The Bodrum Castle (Castle of St. Peter or Petronium) was built by the Knights of St John between 1406-1522 on a small rocky peninsula set between two sheltered harbors in Bodrum. In the construction of the castle, the stones of Mausoleion, which was one of the seven wonders of the world and demolished due to an earthquake were used. The Bodrum Castle (Castle of St. Peter or Petronium) has towers known as the French, Italian, English, German and Spanish (The Snake Tower) bearing the names of the nations responsible for their construction. After the island of Rhodes was taken over by the Turks in 1522, the knights left Bodrum and its surrounding territory on January 5., 1523. Being used as a prison for a period of time since 1895, the castle turned to ruin due to bombing of the French and English forces on May 26-28, 1915, during World War I. and was abandoned.
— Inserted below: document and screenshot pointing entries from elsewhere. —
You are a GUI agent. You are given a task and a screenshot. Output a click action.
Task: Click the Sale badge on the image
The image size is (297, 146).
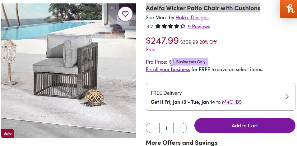(x=7, y=133)
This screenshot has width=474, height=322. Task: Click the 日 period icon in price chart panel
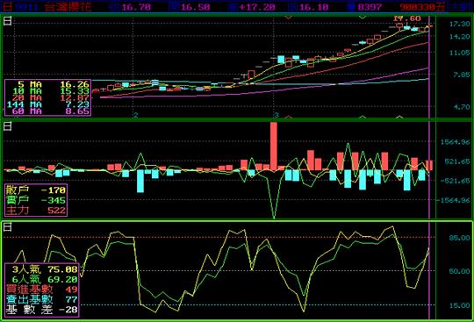tap(8, 21)
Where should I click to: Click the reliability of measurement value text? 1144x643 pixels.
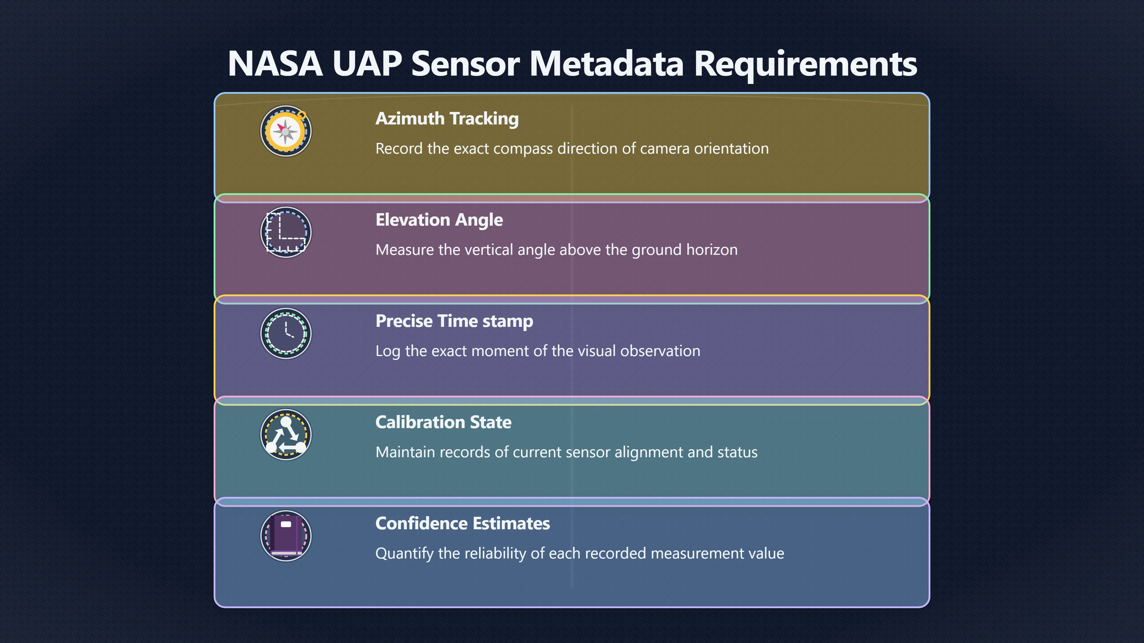[x=580, y=553]
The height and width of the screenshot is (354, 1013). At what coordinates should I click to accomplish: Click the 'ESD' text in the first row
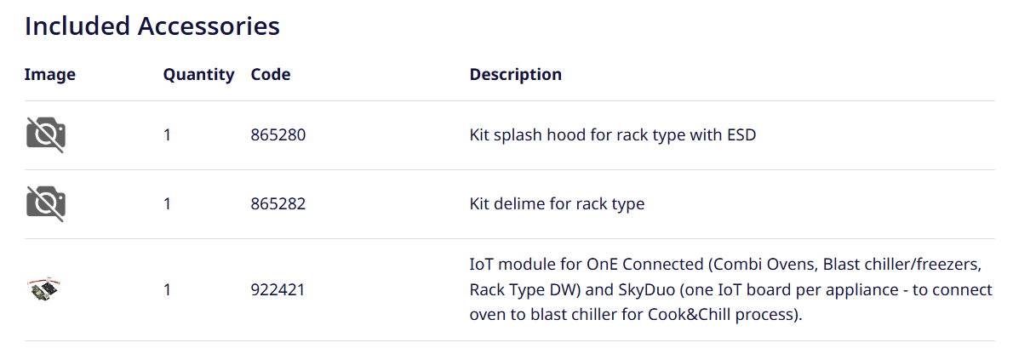(740, 134)
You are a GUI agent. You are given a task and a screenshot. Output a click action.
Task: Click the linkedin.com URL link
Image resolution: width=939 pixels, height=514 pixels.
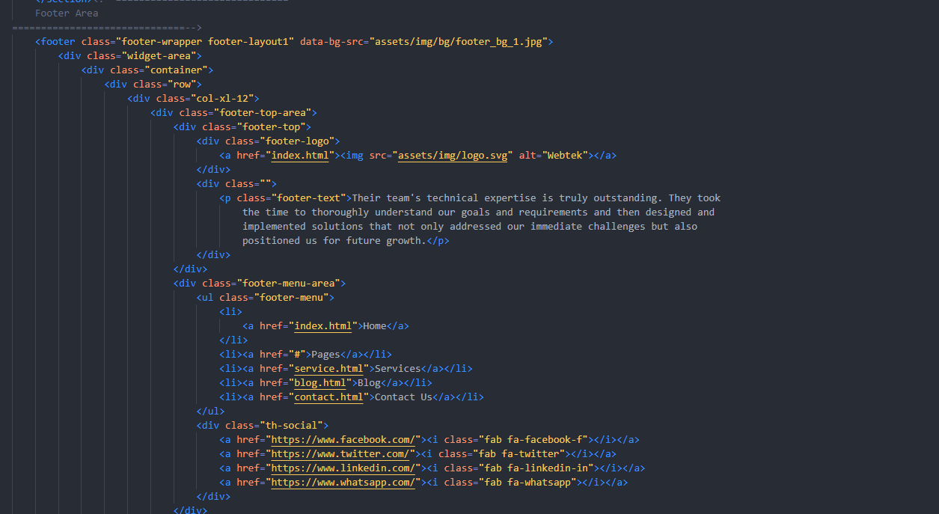[x=343, y=468]
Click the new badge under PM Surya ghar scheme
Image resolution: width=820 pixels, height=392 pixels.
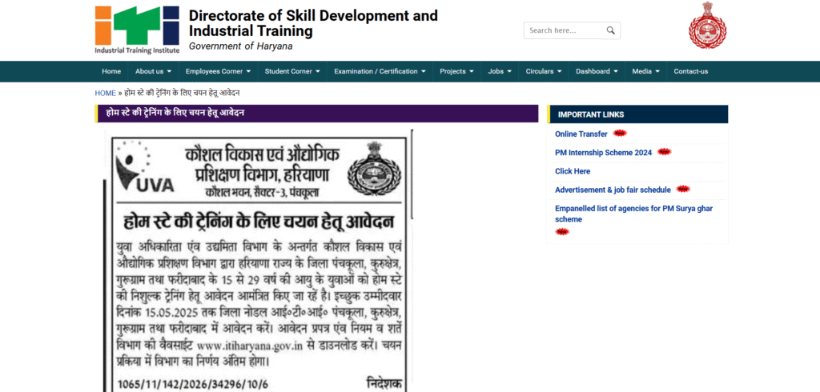[562, 231]
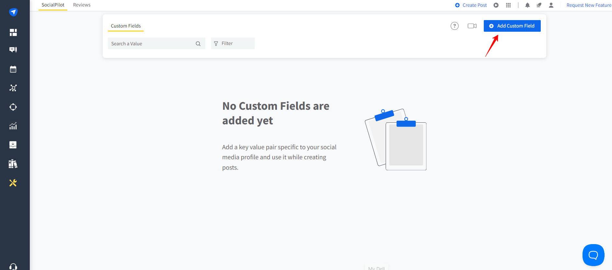612x270 pixels.
Task: Open the yellow tools settings icon
Action: click(x=13, y=183)
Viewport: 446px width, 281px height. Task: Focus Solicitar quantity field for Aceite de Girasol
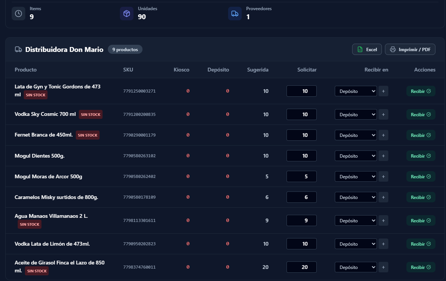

Except the the walls of the castle on the east side, those on the other sides were fortified as double walls. There are seven gates leading to the keep inside the castle and studded coats of arms above the Gates of the moats. There are crucifixes, flat - horizontal belts, dragon and lion figures on the coats of arms. Including the basement of the chapel, there are 14 cisterns in the inner stronghold. The castle pillbox, the ditch between double walls, drawbridge, watch tower and the tughra of Sultan Mahmut II. are marvels to behold in the castle.
During the period of that the Bodrum Castle was used as a prison at the end of the 19th century, it was ascribed Ottoman character with the addition of a turkish bath.Today The castle is used as the ‘Museum of Underwater Archaeology’.